··· Input data ···

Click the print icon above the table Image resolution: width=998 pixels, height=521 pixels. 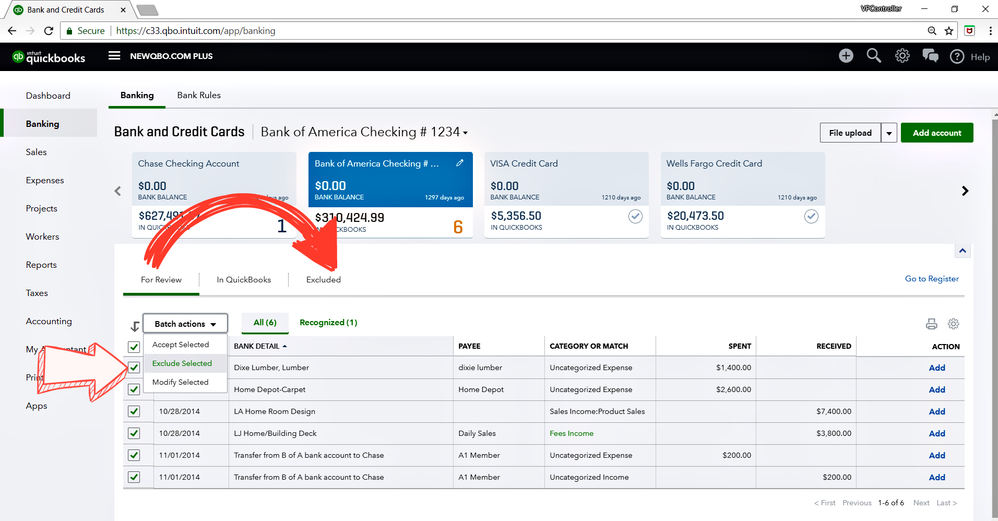click(x=932, y=324)
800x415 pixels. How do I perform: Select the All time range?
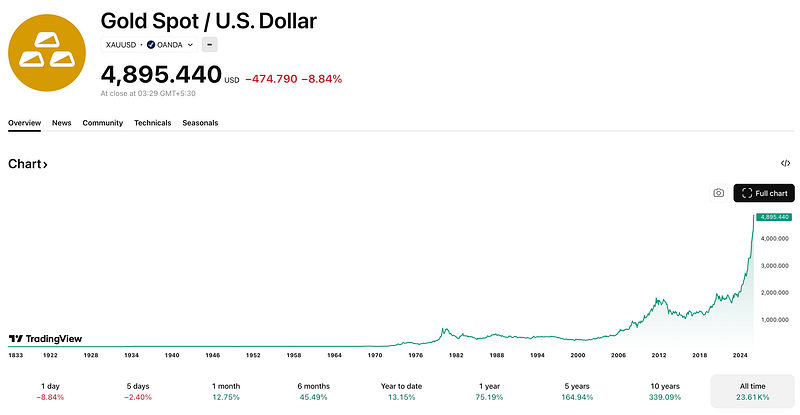(753, 392)
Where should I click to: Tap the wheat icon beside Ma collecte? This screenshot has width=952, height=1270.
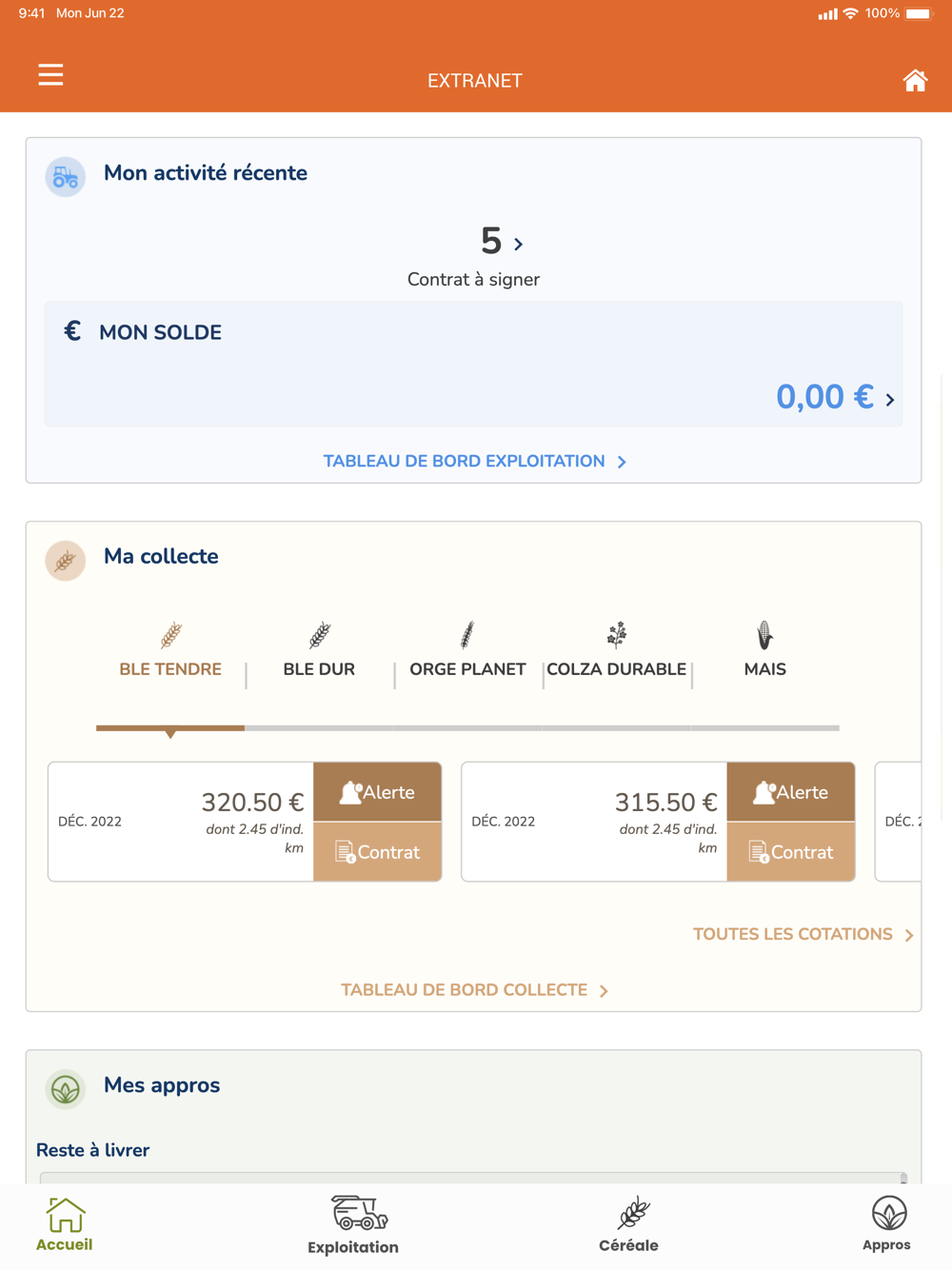[66, 561]
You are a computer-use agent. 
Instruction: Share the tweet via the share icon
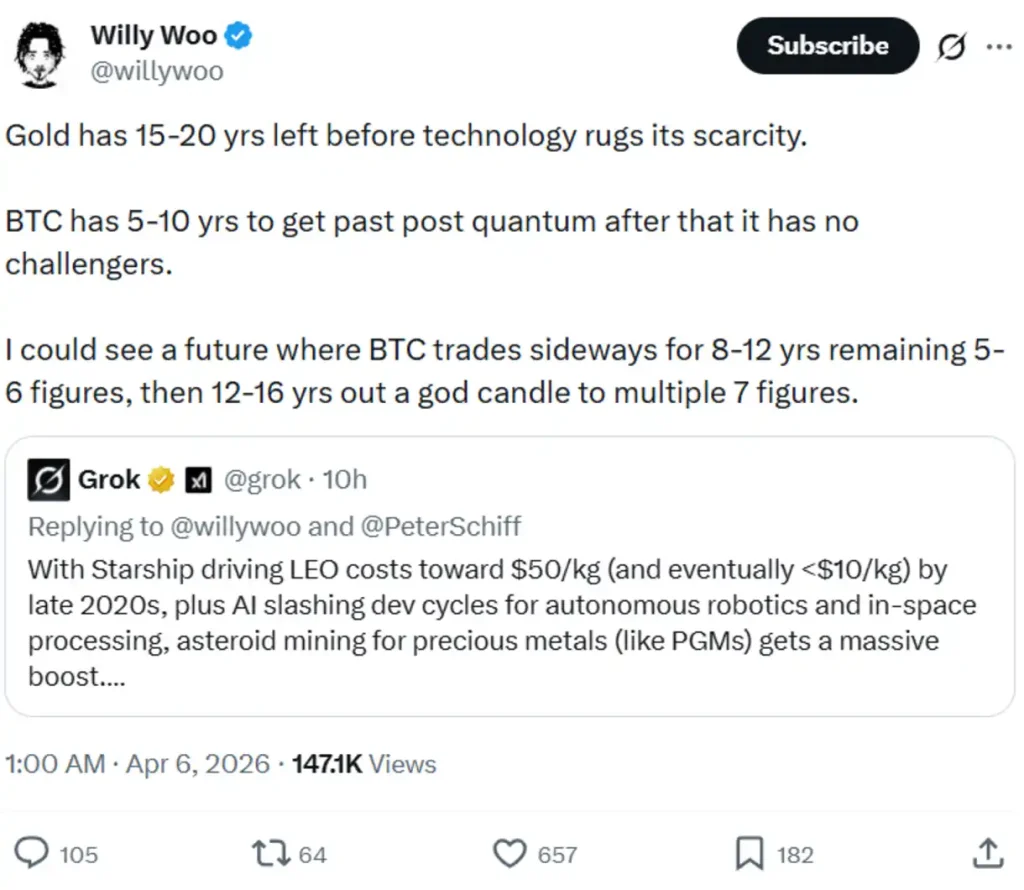988,854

···

Exercise details -
Only the lines from the one containing "Where should I" through the final line of the data are to be written out, exactly as they stand and without pictures.

Completed task -
Where should I click to: Tap the wheat icon beside Ma collecte? This screenshot has width=952, height=1270.
[66, 561]
You are a computer-use agent. 
Instruction: Share the tweet via the share icon
988,854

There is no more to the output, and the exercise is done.